Dr Nitin Kapoor and Dr Sanjay Kalra
Obesity must be judged by biology and metabolic risk—not by the number on the weighing scale.
The clinic offers quiet reminders that disease rarely conforms to neat definitions. A patient with a “normal” BMI may carry visceral fat, insulin resistance, and early vascular changes. Another with a higher BMI may be metabolically resilient, protected by muscle mass and favorable fat distribution. Weight, we discover again and again, is not the diagnosis. Biology is.
Percent body fat offers a sharper lens. Metabolic risk rises not because a scale crosses a threshold, but when adiposity fuels inflammation, hormonal dysregulation, and impaired metabolic pathways.
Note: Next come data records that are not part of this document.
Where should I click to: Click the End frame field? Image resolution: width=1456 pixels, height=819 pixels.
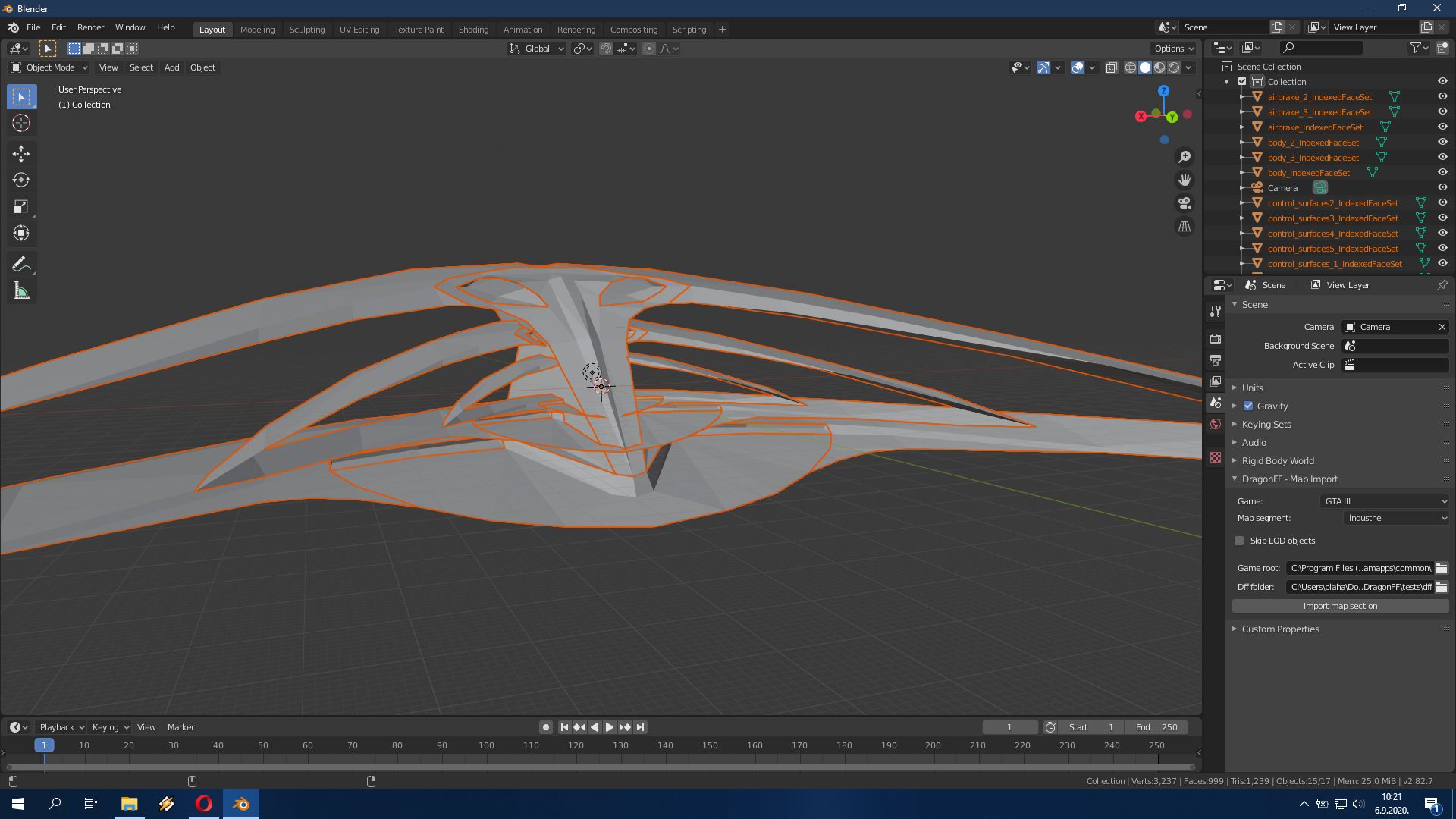click(1156, 727)
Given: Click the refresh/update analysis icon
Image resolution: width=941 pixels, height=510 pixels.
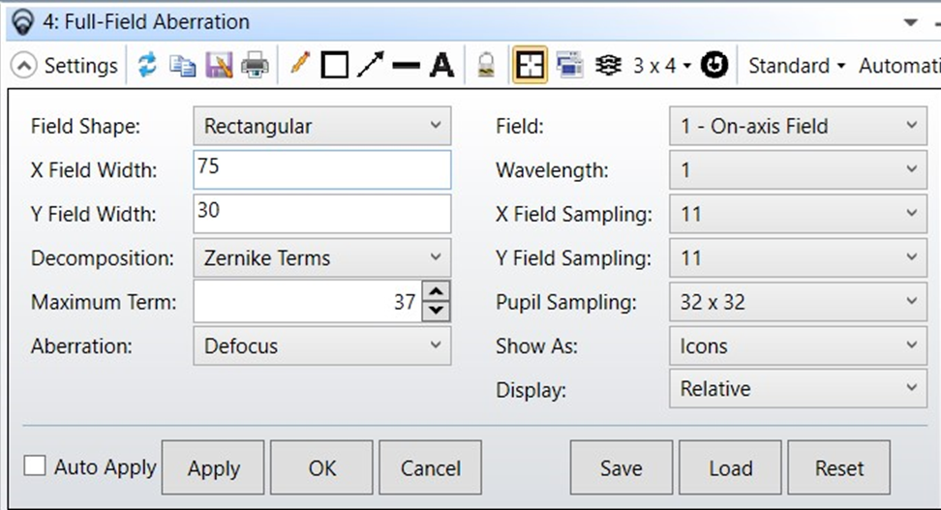Looking at the screenshot, I should pyautogui.click(x=147, y=66).
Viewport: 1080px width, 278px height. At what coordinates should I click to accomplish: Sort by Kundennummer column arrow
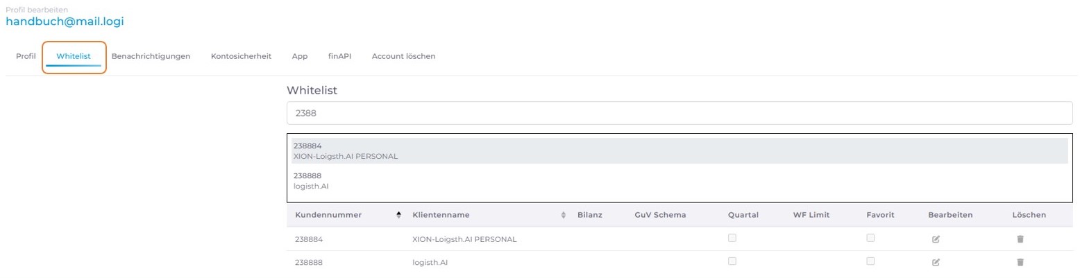398,215
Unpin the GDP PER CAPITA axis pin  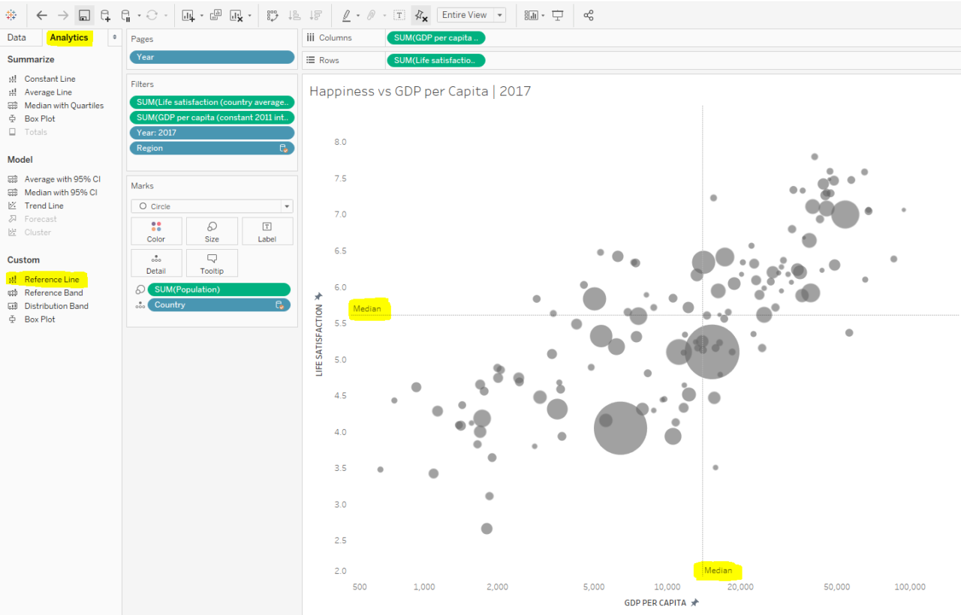(695, 602)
Men tipping beyond ~30% body fat and women above ~42% often enter that zone where cardiometabolic risk accelerates. Meanwhile, individuals below ~18% and ~30% rarely show biochemical signs of metabolic derailment. These patterns challenge the reflexive use of BMI as the gatekeeper of obesity care.
In practice, the implication is simple: look past appearance and arithmetic. Body composition, waist circumference, clinical context, and metabolic markers matter. Obesity is a disease of adiposity and its consequences — not of size alone. As clinicians, the task is clear. See the physiology, not the silhouette. Treat the risk, not the number.
The scale is a starting point, not the truth.